Django 1.5.5 release notes
October 23, 2013
Django 1.5.5 fixes a couple security-related bugs and several other bugs in the
1.5 series.
Readdressed denial-of-service via password hashers
Django 1.5.4 imposes a 4096-byte limit on passwords in order to mitigate a
denial-of-service attack through submission of bogus but extremely large
passwords. In Django 1.5.5, we’ve reverted this change and instead improved
the speed of our PBKDF2 algorithm by not rehashing the key on every iteration.
Properly rotate CSRF token on login
This behavior introduced as a security hardening measure in Django 1.5.2 did
not work properly and is now fixed.
Bugfixes
- Fixed a data corruption bug with datetime_safe.datetime.combine (#21256).

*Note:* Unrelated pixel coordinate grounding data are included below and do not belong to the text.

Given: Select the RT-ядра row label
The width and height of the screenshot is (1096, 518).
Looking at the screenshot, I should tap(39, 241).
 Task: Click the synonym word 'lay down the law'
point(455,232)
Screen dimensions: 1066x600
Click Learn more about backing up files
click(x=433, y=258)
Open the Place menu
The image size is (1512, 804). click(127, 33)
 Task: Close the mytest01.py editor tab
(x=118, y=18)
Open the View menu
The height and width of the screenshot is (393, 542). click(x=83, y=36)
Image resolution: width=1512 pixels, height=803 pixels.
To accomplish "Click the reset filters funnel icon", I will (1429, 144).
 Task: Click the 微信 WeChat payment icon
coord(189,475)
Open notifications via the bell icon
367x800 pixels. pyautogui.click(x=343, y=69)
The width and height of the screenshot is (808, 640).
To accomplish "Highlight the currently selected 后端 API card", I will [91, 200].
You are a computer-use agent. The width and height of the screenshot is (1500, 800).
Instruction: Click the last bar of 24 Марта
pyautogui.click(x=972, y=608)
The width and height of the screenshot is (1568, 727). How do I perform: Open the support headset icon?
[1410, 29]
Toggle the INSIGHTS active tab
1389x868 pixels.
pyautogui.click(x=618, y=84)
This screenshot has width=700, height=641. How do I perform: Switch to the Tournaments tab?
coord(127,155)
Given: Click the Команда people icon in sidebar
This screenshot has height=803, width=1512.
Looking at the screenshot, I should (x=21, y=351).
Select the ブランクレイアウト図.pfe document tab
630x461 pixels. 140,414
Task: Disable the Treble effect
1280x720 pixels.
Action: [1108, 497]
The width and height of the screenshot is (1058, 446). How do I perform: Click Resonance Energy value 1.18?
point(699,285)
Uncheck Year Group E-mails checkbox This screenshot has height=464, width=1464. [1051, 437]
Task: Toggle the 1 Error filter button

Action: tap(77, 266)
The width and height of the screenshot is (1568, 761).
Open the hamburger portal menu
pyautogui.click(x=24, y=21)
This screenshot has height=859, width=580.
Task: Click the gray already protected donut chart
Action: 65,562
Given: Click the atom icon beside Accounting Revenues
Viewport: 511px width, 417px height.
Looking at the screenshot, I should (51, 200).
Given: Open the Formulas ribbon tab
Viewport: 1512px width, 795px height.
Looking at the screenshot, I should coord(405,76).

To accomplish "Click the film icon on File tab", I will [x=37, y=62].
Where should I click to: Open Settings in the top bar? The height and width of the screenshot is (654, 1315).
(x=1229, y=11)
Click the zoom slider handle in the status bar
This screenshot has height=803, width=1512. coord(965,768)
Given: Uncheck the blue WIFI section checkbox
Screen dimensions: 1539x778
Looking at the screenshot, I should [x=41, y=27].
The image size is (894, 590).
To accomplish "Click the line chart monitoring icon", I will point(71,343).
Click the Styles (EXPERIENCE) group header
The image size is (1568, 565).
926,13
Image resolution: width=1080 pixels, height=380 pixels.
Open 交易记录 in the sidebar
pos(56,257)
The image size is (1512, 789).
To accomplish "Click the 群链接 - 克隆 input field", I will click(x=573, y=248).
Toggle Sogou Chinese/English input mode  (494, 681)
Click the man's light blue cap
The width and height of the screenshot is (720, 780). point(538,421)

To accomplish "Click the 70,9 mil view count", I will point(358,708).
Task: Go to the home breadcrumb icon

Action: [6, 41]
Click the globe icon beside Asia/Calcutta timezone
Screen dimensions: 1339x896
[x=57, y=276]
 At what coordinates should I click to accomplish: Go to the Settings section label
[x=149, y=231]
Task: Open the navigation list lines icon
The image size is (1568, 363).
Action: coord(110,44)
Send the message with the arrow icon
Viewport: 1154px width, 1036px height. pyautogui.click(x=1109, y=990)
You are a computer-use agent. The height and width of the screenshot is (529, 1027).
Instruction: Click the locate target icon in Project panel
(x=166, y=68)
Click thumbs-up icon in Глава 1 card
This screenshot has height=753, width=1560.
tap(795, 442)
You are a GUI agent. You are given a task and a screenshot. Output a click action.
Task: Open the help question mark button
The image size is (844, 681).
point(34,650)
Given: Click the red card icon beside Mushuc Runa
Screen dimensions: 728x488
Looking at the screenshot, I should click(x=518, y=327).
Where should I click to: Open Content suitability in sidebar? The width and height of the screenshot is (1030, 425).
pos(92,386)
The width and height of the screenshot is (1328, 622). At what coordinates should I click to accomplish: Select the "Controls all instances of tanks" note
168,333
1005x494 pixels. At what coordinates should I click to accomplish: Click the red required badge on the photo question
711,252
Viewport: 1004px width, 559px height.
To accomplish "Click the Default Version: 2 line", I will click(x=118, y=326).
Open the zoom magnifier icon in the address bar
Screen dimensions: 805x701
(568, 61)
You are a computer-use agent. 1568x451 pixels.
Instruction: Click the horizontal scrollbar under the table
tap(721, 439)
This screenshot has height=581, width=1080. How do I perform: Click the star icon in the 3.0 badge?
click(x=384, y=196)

- Fixed a Python 3 incompatibility in django.utils.text.unescape_entities()
(#21185).
- Fixed a couple data corruption issues with QuerySet edge cases under
Oracle and MySQL (#21203, #21126).
- Fixed crashes when using combinations of annotate(),
select_related(), and only() (#16436).
Backwards incompatible changes
- The undocumented django.core.servers.basehttp.WSGIServerException has
been removed. Use socket.error provided by the standard library instead.